Document excerpt:
[Start of Attachment]

Cascade Pet Camp is located at 3085 Lower Mill Drive in Hood River. Their hours are 8 a.m. to 6 p.m., Monday through Friday, as well as 9 a.m. to 5 p.m. on Saturday and 11 a.m. to 6 p.m. on Sunday.
Cascade Pet Camp is located at 3085 Lower Mill Drive in Hood River. Their hours are 8 a.m. to 6 p.m., Monday through Friday, as well as 9 a.m. to 5 p.m. on Saturday and 11 a.m. to 6 p.m. on Sunday.
When Dana Reid and Shannen Fogarty met at Cascade Pet Camp in 2016, they had no way of knowing that, five years later, they would own the place together.
Though they were both there independently to work with their own pets, Reid said she and Fogarty were fast friends, immediately connecting and bonding over their mutual love of dogs.
From the time they met, they knew they wanted to find a way to work together with dogs, Reid said, despite being in fairly different fields. Fogarty was working as a veterinary nurse at Columbia Gorge Veterinary Clinic, and Reid was a physical therapist with her own business, Thrive Kinematics.
“From the first few months of us meeting, Shannen and I clicked,” Reid said. “And went, ‘How can we do this?’ And we started dreaming and brainstorming.”
What was apparent from early on was that Reid and Fogarty both had the passion and skills to own their own pet camp. Fogarty had her background in veterinary medicine and dog training and Reid, as a physical therapist, was able to get a specialty certification in animal rehabilitation.

[End of Attachment]

To do: According to the article about Cascade Pet Camp, why did Reid and Fogarty both have the skills to own a pet camp? Answer in one to three sentences. The lines are not needed for this.

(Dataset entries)
[Start of Attachment]

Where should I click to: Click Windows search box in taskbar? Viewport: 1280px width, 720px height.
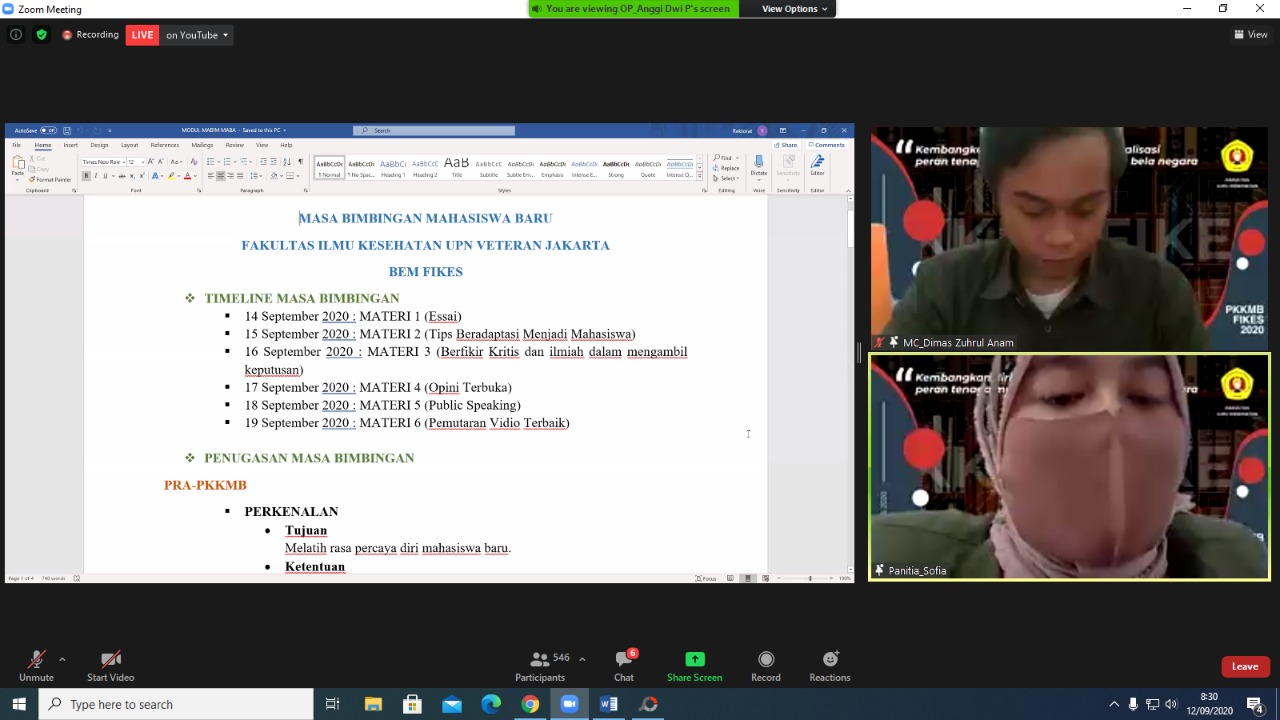click(x=176, y=704)
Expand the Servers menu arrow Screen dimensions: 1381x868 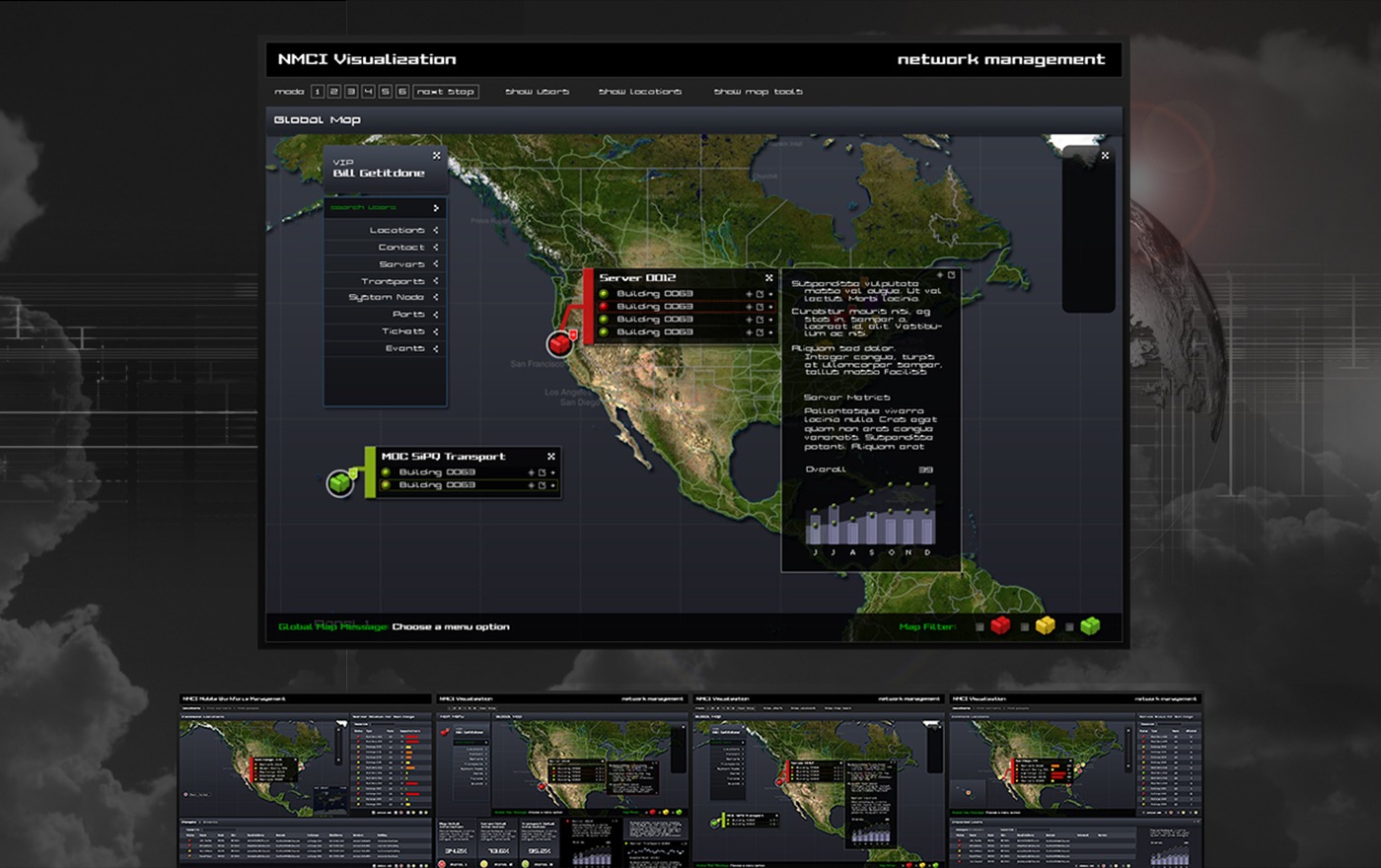click(x=436, y=264)
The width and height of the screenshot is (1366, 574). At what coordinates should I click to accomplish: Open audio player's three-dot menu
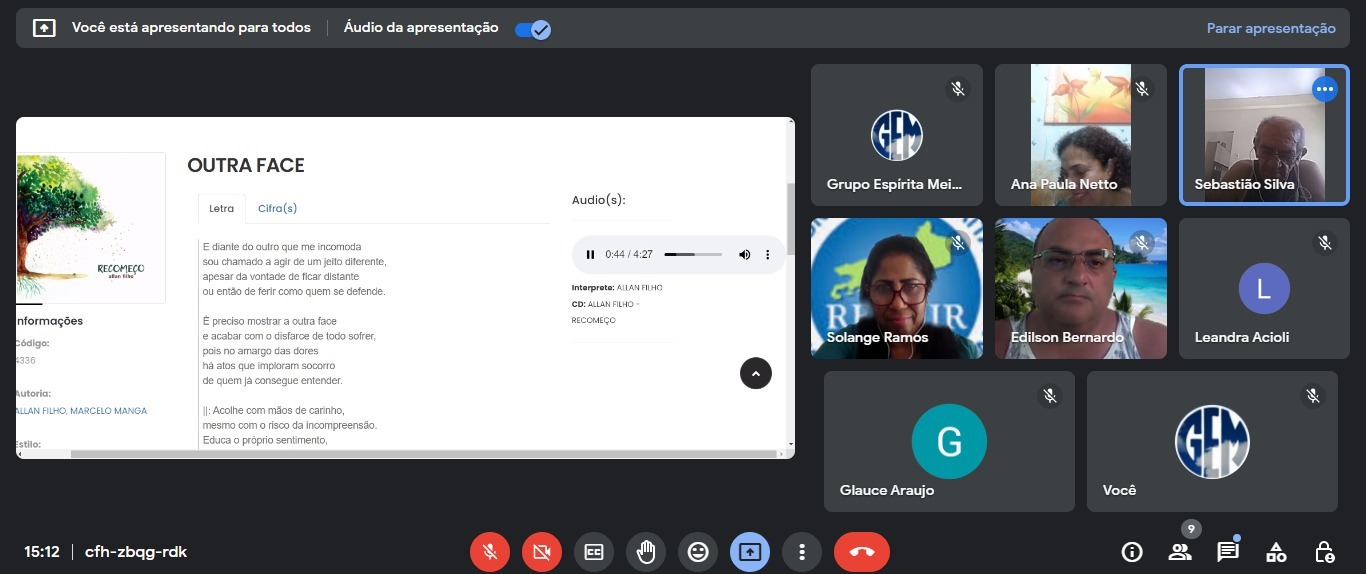768,255
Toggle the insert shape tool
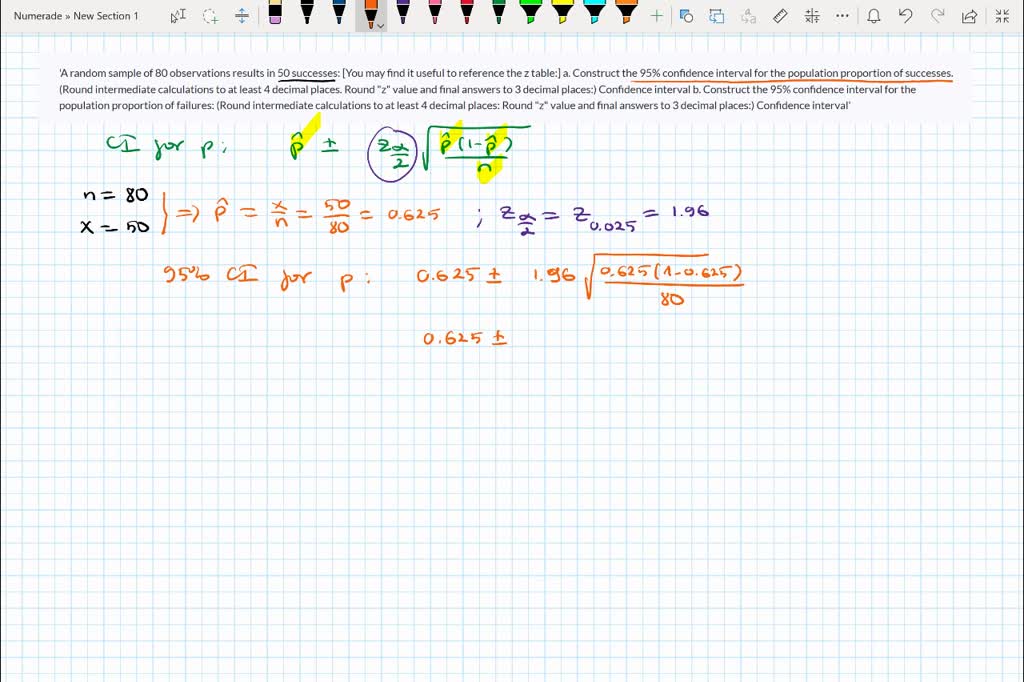The image size is (1024, 682). click(x=686, y=16)
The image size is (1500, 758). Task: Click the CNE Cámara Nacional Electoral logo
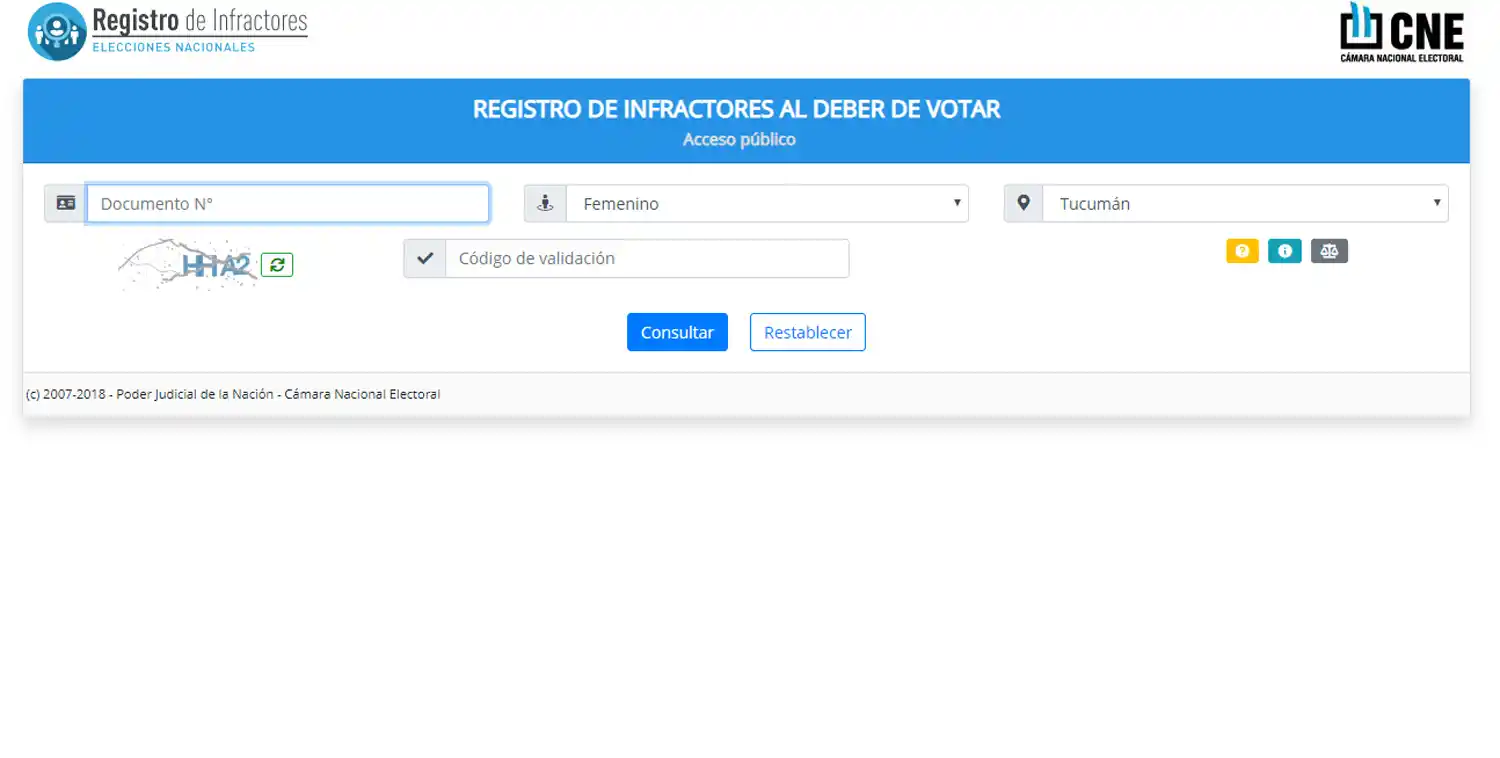[1401, 32]
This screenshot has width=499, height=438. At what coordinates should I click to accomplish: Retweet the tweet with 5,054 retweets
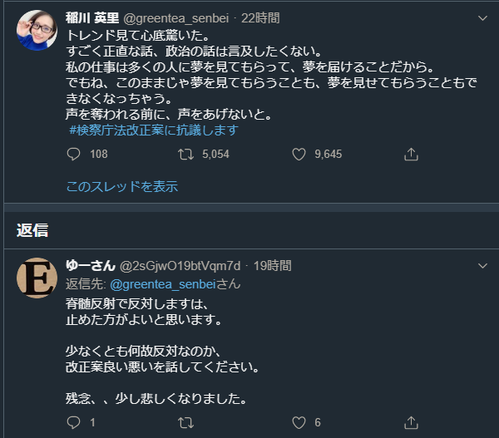coord(186,154)
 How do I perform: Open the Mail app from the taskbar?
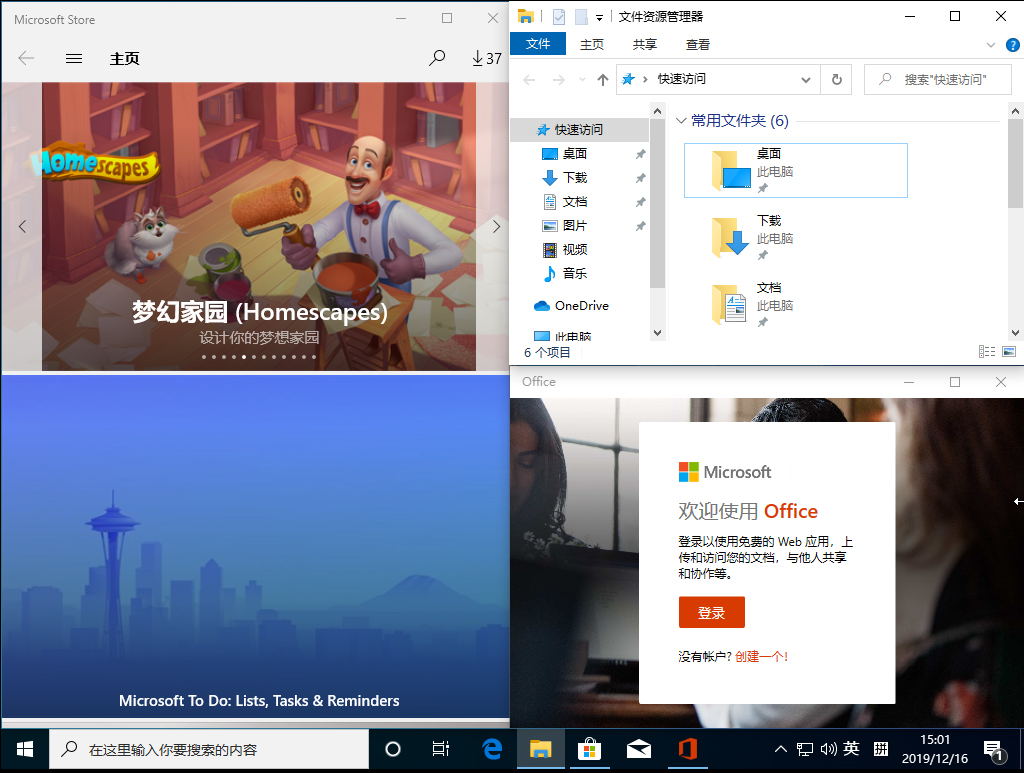[x=638, y=749]
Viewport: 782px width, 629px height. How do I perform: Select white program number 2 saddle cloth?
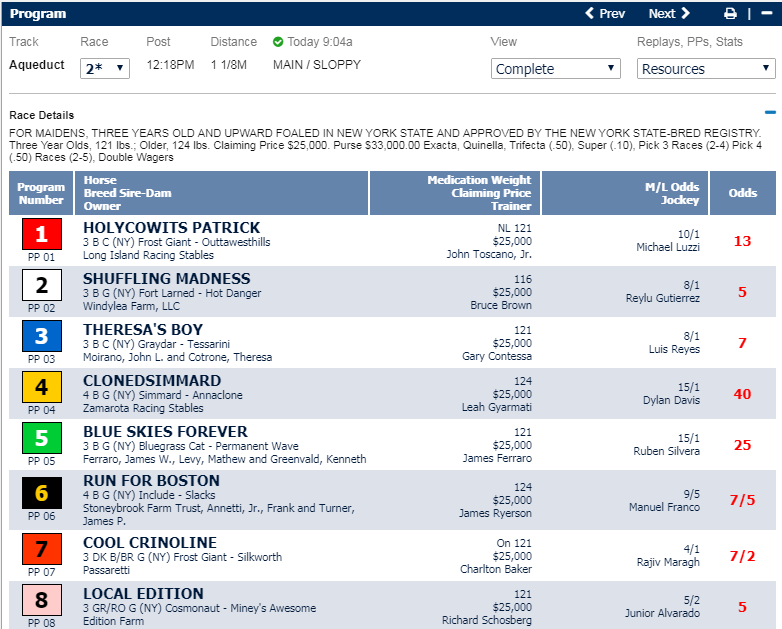[42, 286]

[End of Attachment]

Solution for this problem: Fogarty had a background in veterinary medicine and dog training. Reid, as a physical therapist, was able to get a specialty certification in animal rehabilitation.